It's great to see more and more talk of vector search and vector databases. We'v...

wswope · on Dec 14, 2021

That reference/learning page is a great resource!

As for Pinecone itself, what are the main selling points as you see them for a simple application (e.g. comparing trigram-vectorized sets of strings) when compared to a home-rolled solution using postgres with array types? Better performance, ease of indexing, etc.?

jamesbriggs · on Dec 15, 2021

It will depend on your use-case, but primarily:

(1) Pinecone uses dense vectors which can encode much more meaningful info, eg the actual 'semantic meaning' behind a sentence as we (people) would understand it, or the context in an image. Because of this, we can enable much richer, human-like interaction/search in your applications

(2) Performance wise, before joining Pinecone I was spending a lot of time with other dense vectors search tools like Faiss, and it isn't easy to get good or even reasonable accuracy and latency, particularly for large datasets. When I first used Pinecone, it took me maybe 10 minutes to figure everything out and start querying a reasonable dataset, search times were very fast and the accuracy incredible. Pinecone's tech is built by people that live and breath vector search, and what they've built outperforms anything I can build, even if I spend months trying to build it. I got better performance with Pinecone in 10 mins.

(3) Everything is production ready, no need to worry about deployment, security, maintenance etc, Pinecone deal with it and you can even use the service for free up to 1M vectors.

gk1 · on Dec 14, 2021

I pinged someone more technical from our team to chime in.

In the meantime I can say moving to the dense vector + ANN search combo turns regular searches into semantic searches, which means more relevant results.

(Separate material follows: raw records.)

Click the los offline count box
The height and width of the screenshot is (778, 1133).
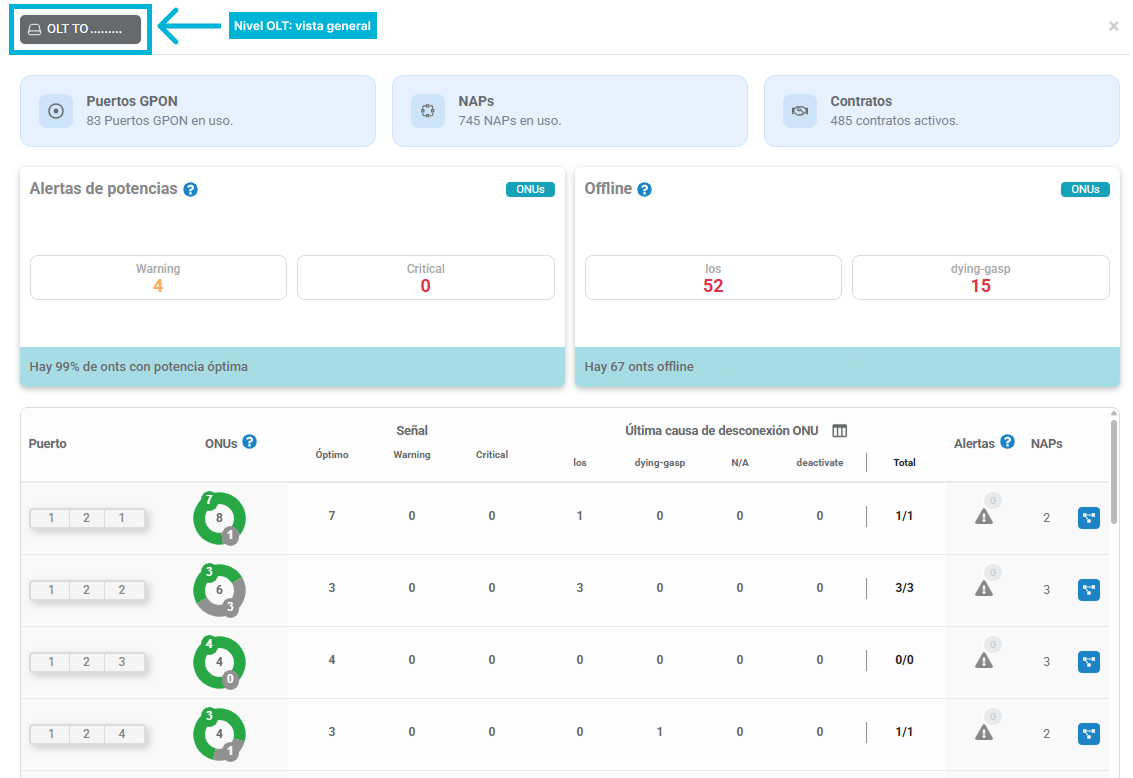pyautogui.click(x=713, y=277)
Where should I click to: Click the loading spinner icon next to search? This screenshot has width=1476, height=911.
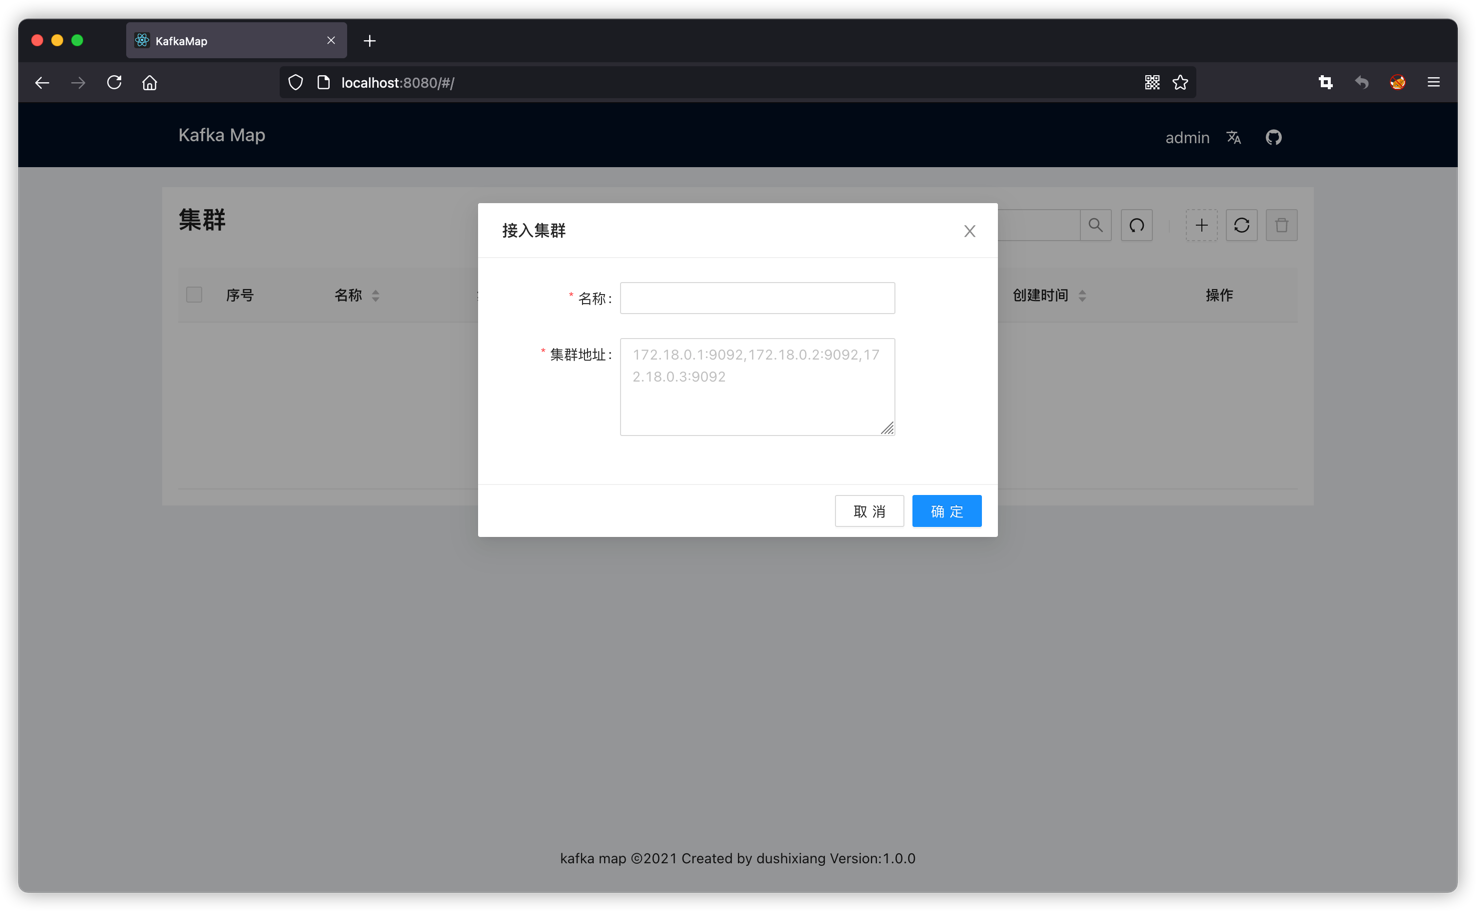1136,225
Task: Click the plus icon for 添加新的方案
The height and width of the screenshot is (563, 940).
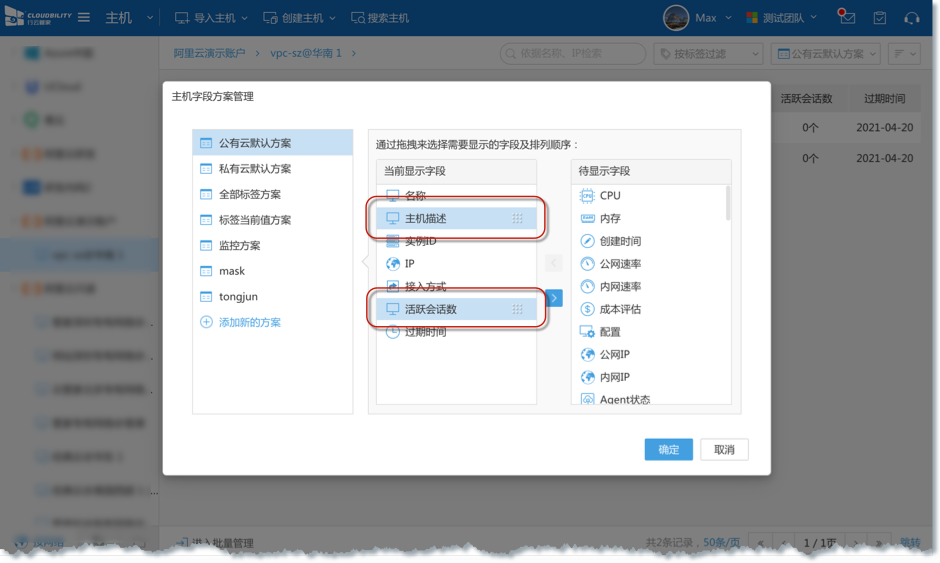Action: coord(206,322)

If that's the case for you, then you can use Pinecone to go further and make those results fast (<100ms), fresh (CRUD + live index updates), and filtered (apply single-stage metadata- filtering). All on a fully managed system that you can scale up/down with one API call.

dvaun · on Dec 14, 2021

I've been toying with making a deckbuilder for Magic: The Gathering and could see this being potentially useful for finding fun card combinations. Thanks!

thirdtrigger · on Dec 14, 2021

We are actually discussing this on the Weaviate Slack :-) https://weaviate.slack.com/archives/D02JM9D3HND/p16347312830...

gk1 · on Dec 14, 2021

That would be a fun use case for us to promote. Let me know when it's ready! The free plan supports as many as 1 million items, more than enough for the all MTG cards in existence. Plus you can add and filter by metadata, like card type and properties.

dvaun · on Dec 14, 2021

> Plus you can add and filter by metadata, like card type and properties.

I read through your docs and figure that will be part of the approach.

An idea I had was to find similar, or "next best", cards for replacement in popular decks or to achieve similar effects in order to bring down the cost of EDH, Modern, etc. formats. I'm just getting back into the hobby again, so having a tool like this would make my wife and wallet happy :)

16mb · on Dec 14, 2021

I’ve resorted to playing modern with high quality fakes. Otherwise wouldn’t have the budget. Checkout bootlegmtg on reddit

kruptos · on Dec 14, 2021

I love this idea. I would pay for that service!

nop_slide · on Dec 15, 2021

I just want to chime in and say that the resources on your website look amazing. I spent 5 minutes poking around and it looks really high quality.

I'm dabbling in Postgres's full text search (ts_vector) for a small website, I know that is extremely simple compared to the offerings you provide, but your site has me quite interested in this space now.

Eager to learn more about this tech!

gk1 · on Dec 15, 2021

Glad you think so. Makes me want to expand it even more! What would you like to see covered?

nop_slide · on Dec 15, 2021

Maybe this is too simple, but a comparison to Postgres' ts_vector and how to do something similar in your service?

indeed30 · on Dec 14, 2021

Does Pinecone have any position on the status of document embeddings and whether they would be considered PII? One of the challenges of using a fully managed service is the headache of adding yet another data subprocessor and all of the legal and compliance questions that raises.

gk1 · on Dec 14, 2021

That depends on the document. We do not see the original document, only the embedding. You can argue that is sufficiently obfuscated to not count as PII. The good news is we are SOC2 compliant and GDPR-friendly and do a bunch of other stuff to help you meet security compliance requirements: https://www.pinecone.io/security/

indeed30 · on Dec 15, 2021

No, I understand that. I guess my question is actually around your experience with "You can argue that is sufficiently obfuscated to not count as PII" and whether your customers are actually successful with this argument.

gk1 · on Dec 15, 2021

Those who need more assurance just look at our SOC2 compliance, or have us go through a security review, or opt for the dedicated-environment deployment option.